Research Area: A Risk assessment and sepsis control; Overarching project
Project Number: A3.4
Duration: 30.09.2013 - 31.07.2015
Sepsis is a leading cause of both morbidity and mortality associated with very high costs of care. Growing evidence (Vachharajani, 2008; Akinnusi et al., 2008) suggests that increased morbidity of sepsis is associated with severe forms of obesity in critically ill patients. In contrast, recent analyses also underlined that patients who are overweight or obese have improved survival both 30 days and one year after intensive care unit (ICU) admission (e.g. Abhyankar et al., 2012). This observation has been called “obesity paradox” (Wurzinger et al., 2010) which means that obesity is a risk factor for developing sepsis but may be protective for subsequent clinical (mortality) outcomes. Given the still increasing number of obese individuals even in Germany (e.g. http://www.degs-studie.de/ cited in Richter-Kuhlmann, 2012), studying links between sepsis and metabolic alterations at various data levels along the bridge from “bench” to “bedside” on three levels (a) Molecular epidemiology, b) Clinical epidemiology and c) Clinical trials; Figure 1) will be the focus of SepsiMet. This point is further underlined by the very limited knowledge on biological mechanisms (for a review see Vachharajani, 2006) on sepsis in obese critically ill patients. At the level of clinical studies, severely obese patients are often explicitly excluded so that conclusions from these trials may not generalize to severely obese patients.

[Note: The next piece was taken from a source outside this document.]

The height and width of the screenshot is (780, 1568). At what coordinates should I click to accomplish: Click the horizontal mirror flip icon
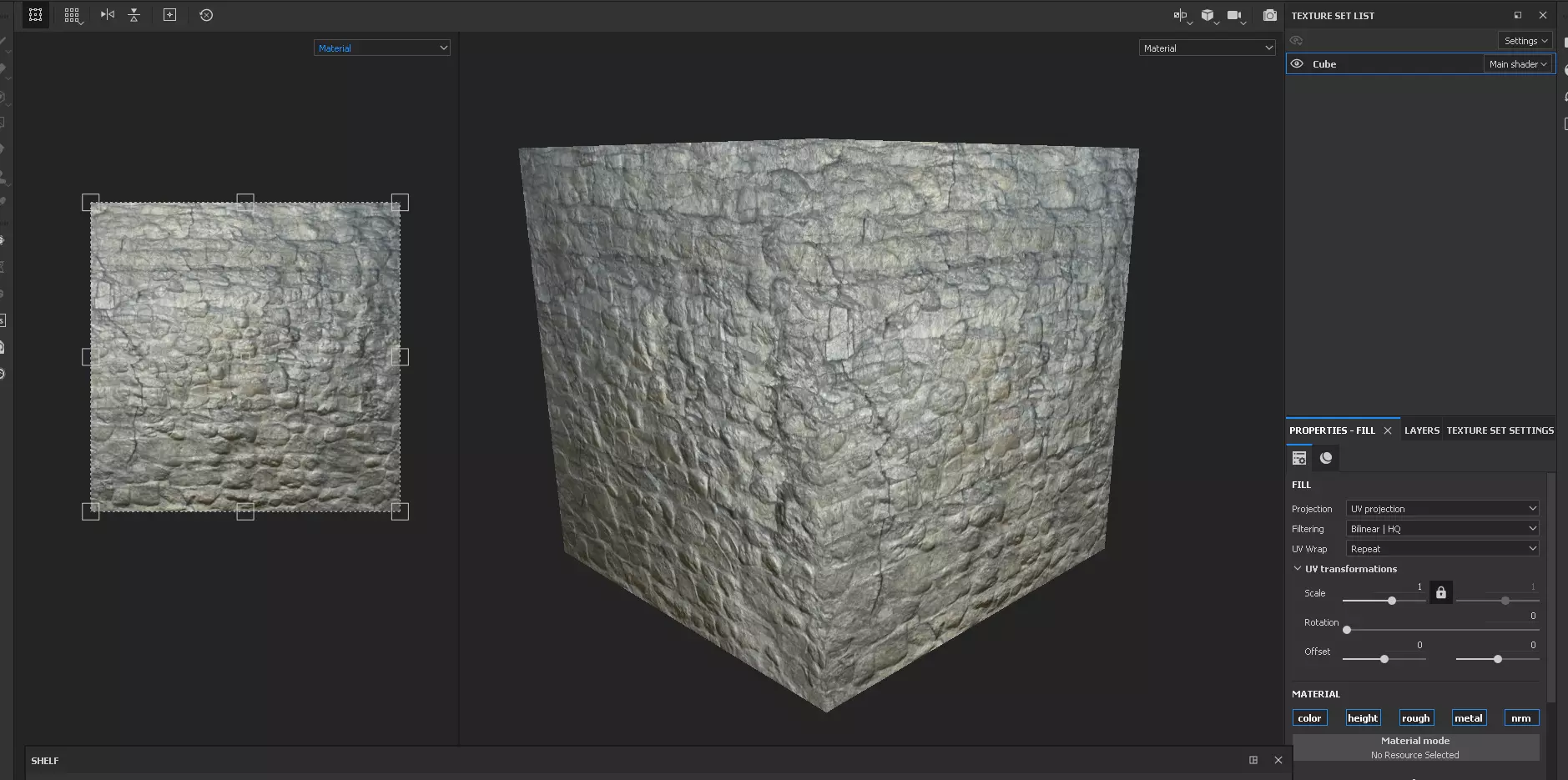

In general, the professorship for Clinical Epidemiology will be one of a few positions in Germany working in both the fields of basic and applied research. As such it may contribute to an understanding of why a large amount of basic science results are either not reproducible or do not translate into clinical benefits (Ioannidis, 2005ab; Contopoulos-Ioannidis et al., 2008; Begley and Ellis, 2012). This is sometimes referred to as “translational epidemiology” (Khoury et al., 2010).